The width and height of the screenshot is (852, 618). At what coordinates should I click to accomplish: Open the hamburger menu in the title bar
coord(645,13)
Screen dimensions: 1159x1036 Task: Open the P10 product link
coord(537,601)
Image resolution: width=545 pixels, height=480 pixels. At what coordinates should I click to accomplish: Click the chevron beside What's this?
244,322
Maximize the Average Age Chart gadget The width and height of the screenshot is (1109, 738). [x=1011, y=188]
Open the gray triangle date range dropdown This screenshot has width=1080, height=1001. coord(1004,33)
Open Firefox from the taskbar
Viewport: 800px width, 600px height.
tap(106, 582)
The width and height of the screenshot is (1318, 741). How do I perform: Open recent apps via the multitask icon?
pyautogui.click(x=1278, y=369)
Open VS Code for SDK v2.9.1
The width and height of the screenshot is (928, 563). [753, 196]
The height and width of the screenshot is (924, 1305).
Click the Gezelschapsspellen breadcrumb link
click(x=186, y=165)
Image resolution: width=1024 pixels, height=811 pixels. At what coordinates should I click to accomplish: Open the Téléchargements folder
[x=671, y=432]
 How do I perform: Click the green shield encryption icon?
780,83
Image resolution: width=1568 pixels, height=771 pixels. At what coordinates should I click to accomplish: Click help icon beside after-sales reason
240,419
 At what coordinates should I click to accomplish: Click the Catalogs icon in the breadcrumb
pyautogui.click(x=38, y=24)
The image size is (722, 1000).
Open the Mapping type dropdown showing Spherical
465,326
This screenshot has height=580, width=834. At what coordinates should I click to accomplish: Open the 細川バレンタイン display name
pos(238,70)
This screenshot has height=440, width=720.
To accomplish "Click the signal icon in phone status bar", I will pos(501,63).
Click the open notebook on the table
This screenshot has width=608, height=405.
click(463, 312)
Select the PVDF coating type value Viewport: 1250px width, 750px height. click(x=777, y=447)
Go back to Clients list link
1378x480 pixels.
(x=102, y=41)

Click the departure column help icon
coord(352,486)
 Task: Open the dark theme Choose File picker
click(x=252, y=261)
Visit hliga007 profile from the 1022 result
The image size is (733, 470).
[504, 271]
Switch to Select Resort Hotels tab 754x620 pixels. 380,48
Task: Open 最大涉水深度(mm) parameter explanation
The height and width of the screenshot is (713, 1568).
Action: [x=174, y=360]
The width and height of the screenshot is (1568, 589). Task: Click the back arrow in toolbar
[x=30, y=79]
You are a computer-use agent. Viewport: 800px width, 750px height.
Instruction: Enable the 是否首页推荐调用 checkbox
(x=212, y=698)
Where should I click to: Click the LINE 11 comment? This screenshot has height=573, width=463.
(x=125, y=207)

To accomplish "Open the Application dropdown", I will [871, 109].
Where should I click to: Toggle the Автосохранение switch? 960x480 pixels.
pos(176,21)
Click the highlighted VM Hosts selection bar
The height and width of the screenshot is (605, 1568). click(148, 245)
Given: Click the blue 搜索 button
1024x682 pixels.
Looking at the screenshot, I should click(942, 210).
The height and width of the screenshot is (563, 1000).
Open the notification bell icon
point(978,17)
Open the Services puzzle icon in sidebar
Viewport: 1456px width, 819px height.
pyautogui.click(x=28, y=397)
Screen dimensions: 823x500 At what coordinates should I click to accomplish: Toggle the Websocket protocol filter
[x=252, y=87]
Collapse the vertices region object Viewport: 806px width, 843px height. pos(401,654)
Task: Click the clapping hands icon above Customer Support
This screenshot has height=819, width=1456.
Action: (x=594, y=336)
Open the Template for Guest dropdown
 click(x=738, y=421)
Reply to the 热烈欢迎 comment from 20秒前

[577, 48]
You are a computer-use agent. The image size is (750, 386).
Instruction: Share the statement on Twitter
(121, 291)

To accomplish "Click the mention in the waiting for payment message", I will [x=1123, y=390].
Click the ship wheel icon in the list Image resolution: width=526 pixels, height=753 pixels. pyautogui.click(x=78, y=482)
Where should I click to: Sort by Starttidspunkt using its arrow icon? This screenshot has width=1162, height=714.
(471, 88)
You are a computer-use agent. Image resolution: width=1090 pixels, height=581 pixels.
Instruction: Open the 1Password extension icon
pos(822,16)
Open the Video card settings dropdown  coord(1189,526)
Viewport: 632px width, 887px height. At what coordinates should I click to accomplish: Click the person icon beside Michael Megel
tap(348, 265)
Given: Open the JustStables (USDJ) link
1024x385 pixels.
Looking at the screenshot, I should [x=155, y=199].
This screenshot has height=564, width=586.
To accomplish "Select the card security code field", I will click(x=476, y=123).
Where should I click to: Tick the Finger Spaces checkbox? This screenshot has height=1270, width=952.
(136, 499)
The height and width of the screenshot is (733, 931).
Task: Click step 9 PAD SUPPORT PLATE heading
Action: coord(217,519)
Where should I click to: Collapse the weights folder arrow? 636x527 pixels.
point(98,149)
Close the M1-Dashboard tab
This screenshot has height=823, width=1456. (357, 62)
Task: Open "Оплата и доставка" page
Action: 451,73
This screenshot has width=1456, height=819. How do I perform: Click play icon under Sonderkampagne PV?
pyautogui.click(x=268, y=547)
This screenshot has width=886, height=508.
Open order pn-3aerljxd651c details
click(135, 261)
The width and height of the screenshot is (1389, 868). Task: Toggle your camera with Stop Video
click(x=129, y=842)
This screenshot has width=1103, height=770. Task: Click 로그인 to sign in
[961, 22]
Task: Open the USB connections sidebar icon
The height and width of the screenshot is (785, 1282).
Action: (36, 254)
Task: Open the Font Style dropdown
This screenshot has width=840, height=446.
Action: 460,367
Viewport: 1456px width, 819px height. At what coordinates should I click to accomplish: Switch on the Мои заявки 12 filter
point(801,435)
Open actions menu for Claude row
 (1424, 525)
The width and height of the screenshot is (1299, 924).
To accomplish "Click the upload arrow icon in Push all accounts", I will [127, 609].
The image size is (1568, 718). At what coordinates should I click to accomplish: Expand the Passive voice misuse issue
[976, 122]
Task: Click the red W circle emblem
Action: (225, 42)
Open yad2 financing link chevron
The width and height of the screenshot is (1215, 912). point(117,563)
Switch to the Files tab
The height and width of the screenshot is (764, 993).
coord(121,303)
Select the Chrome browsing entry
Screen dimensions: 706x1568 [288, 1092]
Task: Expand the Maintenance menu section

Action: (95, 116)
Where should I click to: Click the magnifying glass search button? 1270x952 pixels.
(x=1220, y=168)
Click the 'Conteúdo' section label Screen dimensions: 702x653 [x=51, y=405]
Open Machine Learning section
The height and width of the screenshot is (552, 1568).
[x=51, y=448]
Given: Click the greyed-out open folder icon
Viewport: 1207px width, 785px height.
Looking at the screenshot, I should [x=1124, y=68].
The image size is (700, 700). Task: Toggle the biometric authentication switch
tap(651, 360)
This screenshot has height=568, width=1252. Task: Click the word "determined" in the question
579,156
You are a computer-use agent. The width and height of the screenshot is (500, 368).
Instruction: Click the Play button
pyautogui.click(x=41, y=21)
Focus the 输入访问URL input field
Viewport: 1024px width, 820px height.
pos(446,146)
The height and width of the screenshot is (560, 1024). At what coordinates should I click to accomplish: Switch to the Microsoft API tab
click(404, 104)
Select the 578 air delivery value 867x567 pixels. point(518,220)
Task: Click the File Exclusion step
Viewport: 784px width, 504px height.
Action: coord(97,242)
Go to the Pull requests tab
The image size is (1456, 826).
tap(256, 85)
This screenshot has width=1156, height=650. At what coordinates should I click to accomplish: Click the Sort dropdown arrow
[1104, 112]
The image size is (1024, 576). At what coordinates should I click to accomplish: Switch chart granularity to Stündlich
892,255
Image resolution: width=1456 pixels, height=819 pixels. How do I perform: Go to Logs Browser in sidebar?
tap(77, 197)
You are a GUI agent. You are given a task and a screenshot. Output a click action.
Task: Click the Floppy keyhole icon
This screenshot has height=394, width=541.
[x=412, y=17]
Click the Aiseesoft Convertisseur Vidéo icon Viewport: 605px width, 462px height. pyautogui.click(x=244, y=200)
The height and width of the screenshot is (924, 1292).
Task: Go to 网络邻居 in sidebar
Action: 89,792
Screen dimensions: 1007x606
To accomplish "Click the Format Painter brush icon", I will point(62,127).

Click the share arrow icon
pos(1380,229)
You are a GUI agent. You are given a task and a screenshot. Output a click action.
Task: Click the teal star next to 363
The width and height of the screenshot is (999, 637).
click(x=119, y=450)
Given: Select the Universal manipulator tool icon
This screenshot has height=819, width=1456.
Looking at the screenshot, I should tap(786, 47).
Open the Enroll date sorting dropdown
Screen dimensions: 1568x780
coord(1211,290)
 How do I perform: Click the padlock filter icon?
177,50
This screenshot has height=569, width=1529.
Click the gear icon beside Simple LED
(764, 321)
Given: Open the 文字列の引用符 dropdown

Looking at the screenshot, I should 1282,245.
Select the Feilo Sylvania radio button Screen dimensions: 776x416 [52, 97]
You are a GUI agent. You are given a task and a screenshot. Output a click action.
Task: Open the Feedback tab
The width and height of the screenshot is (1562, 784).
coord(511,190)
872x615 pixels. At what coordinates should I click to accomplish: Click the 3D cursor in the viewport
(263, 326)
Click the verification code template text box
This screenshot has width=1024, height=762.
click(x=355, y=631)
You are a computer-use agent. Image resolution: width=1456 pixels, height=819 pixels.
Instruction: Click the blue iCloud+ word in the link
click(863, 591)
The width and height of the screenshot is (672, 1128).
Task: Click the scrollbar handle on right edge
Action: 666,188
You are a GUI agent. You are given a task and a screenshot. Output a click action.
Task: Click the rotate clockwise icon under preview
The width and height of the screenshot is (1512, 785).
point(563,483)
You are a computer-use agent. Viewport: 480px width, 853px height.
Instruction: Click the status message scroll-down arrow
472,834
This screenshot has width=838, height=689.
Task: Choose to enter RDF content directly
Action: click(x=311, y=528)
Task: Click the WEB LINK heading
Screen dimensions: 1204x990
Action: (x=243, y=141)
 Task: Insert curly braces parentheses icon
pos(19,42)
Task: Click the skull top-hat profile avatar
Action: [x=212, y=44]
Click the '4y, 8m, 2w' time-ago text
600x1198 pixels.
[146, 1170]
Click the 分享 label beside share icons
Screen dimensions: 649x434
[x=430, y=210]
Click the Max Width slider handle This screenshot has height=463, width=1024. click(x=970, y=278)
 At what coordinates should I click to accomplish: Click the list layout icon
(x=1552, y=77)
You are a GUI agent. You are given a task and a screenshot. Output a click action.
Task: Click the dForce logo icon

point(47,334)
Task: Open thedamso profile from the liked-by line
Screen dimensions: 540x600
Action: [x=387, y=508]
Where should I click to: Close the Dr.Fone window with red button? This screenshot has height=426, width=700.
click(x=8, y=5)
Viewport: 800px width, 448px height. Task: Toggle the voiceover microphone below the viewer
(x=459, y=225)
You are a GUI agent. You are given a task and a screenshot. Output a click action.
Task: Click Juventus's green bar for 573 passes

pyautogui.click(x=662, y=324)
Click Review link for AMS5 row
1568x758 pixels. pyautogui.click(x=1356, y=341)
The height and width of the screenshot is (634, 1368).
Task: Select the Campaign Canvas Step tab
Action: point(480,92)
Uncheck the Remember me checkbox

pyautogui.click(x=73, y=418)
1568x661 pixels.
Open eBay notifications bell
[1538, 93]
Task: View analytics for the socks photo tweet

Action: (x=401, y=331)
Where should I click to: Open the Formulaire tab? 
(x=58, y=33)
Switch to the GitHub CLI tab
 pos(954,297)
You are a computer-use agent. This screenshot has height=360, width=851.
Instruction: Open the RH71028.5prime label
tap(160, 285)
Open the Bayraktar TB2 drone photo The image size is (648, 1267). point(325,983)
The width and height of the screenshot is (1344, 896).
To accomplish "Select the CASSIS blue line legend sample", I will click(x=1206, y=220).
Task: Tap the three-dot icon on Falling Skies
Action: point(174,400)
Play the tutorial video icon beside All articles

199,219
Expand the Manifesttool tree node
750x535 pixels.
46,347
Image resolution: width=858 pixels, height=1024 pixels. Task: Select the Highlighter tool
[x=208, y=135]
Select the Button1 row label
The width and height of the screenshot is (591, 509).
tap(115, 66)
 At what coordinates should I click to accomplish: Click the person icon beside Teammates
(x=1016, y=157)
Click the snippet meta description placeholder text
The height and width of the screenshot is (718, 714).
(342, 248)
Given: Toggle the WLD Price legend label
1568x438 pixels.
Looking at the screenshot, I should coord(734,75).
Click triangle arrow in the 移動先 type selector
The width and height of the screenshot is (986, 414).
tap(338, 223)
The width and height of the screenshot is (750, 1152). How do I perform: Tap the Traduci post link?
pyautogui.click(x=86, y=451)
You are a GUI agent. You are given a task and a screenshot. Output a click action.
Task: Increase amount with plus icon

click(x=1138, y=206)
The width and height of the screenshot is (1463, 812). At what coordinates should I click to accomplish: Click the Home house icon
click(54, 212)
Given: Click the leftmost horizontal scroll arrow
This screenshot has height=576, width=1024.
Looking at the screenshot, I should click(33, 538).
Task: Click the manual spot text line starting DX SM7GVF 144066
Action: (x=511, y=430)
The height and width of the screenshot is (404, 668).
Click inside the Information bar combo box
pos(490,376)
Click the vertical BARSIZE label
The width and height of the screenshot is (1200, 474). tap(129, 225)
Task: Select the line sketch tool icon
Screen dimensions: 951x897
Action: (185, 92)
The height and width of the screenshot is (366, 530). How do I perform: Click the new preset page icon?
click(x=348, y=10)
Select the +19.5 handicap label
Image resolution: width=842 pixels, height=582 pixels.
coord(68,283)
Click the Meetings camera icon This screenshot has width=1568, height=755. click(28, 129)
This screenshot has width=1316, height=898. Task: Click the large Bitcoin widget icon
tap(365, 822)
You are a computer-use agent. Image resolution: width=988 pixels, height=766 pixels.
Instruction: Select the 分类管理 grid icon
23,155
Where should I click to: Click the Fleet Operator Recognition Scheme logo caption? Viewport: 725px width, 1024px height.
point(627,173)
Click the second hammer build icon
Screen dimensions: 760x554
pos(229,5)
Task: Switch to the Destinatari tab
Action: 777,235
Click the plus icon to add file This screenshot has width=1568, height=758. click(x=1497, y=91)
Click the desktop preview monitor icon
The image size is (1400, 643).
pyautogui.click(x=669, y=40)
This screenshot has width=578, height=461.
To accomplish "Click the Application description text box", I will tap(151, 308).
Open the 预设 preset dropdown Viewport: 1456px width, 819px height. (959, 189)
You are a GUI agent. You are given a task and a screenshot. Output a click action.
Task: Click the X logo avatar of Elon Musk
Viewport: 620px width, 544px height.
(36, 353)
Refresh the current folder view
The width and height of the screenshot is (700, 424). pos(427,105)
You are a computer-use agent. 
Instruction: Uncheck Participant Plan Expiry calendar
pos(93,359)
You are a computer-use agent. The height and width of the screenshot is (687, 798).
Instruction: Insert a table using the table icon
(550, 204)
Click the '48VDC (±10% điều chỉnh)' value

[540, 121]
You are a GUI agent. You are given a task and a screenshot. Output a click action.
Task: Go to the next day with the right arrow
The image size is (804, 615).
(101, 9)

==================================================

Stated goal. Could you copy the records word for word, beginning at the very first line and stopping after the line that contains "pyautogui.click(x=1278, y=369)"?

Exercise answer.
The width and height of the screenshot is (852, 618). At what coordinates should I click to accomplish: Open the hamburger menu in the title bar
coord(645,13)
Screen dimensions: 1159x1036 Task: Open the P10 product link
coord(537,601)
Image resolution: width=545 pixels, height=480 pixels. At what coordinates should I click to accomplish: Click the chevron beside What's this?
244,322
Maximize the Average Age Chart gadget The width and height of the screenshot is (1109, 738). [x=1011, y=188]
Open the gray triangle date range dropdown This screenshot has width=1080, height=1001. coord(1004,33)
Open Firefox from the taskbar
Viewport: 800px width, 600px height.
tap(106, 582)
The width and height of the screenshot is (1318, 741). How do I perform: Open recent apps via the multitask icon?
pyautogui.click(x=1278, y=369)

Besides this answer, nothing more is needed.